Using My Autistic Powers for Good

So I started tracking my symptom severity, diet, medications, physical activity, sleep, and other influencers with several different apps and devices.

I then exported the data to a bunch of spreadsheets and analyzed, and made several very important discoveries.

Hidden Factors Revealed

The first discovery I made was that the severity of my symptoms correlated very highly with each other, indicating a common underlying root cause. And another discovery was that increased severity was most strongly correlated with prior gluten and sugar intake. So all of these separate conditions were just symptoms of the same underlying root cause. That root cause being an inflammatory immune reaction caused by dietary factors. So I removed those from my diet and within a couple of weeks or so nearly all the symptoms that I had been dealing with for years went into near-complete remission.

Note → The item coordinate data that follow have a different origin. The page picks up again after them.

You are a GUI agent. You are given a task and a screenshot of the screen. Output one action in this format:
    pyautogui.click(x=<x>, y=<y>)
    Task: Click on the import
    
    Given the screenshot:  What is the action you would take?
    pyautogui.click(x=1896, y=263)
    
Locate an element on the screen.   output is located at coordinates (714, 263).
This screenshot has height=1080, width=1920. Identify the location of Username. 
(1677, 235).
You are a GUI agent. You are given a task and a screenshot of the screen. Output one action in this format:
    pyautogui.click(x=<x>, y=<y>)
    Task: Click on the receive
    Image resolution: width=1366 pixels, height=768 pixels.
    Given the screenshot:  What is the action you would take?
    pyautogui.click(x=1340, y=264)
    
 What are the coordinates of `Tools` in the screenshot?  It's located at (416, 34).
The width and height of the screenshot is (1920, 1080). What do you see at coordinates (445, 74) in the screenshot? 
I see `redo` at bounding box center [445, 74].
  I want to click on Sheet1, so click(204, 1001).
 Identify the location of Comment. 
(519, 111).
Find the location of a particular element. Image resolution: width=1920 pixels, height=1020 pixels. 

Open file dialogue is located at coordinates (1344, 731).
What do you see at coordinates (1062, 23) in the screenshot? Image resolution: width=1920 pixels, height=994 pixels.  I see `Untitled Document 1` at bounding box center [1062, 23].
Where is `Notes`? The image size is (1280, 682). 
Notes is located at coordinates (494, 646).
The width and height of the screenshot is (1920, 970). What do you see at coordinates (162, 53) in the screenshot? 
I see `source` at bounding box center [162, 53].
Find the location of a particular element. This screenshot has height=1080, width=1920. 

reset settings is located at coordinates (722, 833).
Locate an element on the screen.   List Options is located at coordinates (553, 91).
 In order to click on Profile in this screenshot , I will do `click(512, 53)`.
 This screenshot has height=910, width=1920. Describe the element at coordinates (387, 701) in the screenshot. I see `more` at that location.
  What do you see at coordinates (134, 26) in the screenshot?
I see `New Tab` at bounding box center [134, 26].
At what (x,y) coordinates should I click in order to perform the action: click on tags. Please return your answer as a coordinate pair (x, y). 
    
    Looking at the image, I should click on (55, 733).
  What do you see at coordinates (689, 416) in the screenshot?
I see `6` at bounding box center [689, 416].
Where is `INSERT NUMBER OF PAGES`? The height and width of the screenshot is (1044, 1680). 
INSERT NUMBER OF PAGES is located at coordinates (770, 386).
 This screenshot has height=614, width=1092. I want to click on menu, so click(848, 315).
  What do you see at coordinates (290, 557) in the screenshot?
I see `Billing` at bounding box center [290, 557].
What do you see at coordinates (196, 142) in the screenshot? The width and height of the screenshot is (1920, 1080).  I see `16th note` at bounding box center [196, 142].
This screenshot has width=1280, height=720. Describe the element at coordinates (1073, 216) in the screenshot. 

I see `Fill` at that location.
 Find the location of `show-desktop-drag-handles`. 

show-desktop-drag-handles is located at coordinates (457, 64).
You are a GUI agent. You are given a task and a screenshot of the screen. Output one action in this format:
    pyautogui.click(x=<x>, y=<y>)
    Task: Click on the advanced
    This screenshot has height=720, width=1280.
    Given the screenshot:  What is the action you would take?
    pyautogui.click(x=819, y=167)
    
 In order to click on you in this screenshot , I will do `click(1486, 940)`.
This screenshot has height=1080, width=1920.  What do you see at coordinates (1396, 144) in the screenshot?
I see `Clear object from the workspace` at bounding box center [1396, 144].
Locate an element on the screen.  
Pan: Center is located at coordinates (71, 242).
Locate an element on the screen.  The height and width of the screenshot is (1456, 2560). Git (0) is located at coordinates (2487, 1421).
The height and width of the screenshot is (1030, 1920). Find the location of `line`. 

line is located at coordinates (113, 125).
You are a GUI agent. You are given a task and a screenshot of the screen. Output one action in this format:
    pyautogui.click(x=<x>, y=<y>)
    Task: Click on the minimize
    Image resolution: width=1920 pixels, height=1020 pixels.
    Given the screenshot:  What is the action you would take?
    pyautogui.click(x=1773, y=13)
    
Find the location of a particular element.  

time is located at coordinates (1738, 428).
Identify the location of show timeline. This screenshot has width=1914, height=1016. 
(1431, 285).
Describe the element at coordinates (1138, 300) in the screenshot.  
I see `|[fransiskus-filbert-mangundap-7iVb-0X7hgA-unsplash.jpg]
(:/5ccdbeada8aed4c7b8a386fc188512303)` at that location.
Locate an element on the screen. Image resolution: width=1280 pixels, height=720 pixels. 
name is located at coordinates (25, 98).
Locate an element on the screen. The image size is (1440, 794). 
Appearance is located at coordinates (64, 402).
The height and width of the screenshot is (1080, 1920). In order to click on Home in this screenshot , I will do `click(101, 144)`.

My personal discovery coincided with and is consistent with much recent research proving that many treatment-resistant mental health problems are really symptoms of underlying inflammation and autoimmune issues.

Making Empirical Personalized Research Easy

When I first started doing this, all this tracking, data aggregation, and analysis were extremely arduous, so a few years ago, I started working on a project to make it easy for anyone to use this empirical approach to reducing their suffering.

Data Collection

First, we developed mobile apps and browser extensions to make it incredibly easy to track your symptom severity in a fraction of a second using a unique popup interface.

Additionally, we make it easy for you to track diet, treatments, and anything else that could influence your condition.

Data Aggregation

We also built a Connector Framework, which allows you to automatically pull passively or actively generated data from dozens of applications and devices such as Fitbits, Withings scales and blood pressure monitors, and diet data.

Data Analysis

Once we’ve accumulated all of this data, the Analytics Engine cleans your data and mines it using pharmacokinetic modeling techniques, which take into account onset delays and durations of action to determine which factors have the strongest influence on a given outcome and what the optimal daily values are.

And finally, you can select any symptom or outcome of interest and then see which factors are most predictive of that outcome.

Here we see the top factors most predictive of reduced inflammatory pain. The strongest predictor is Omega 3 Fatty acids. You can see that my inflammatory pain is typically 27% lower after I take 400mg of Omega 3 Fatty acids.

The Journal of Citizen Science

I’ve published the results of the anonymously aggregated analyses at the Journal of Citizen Science. So far, I’ve collected over 10 million data points on symptom severity and influencing factors from over 10,000 people. This data has been used to freely publish 90,000 studies on the effects of various treatments and food ingredients on symptom severity.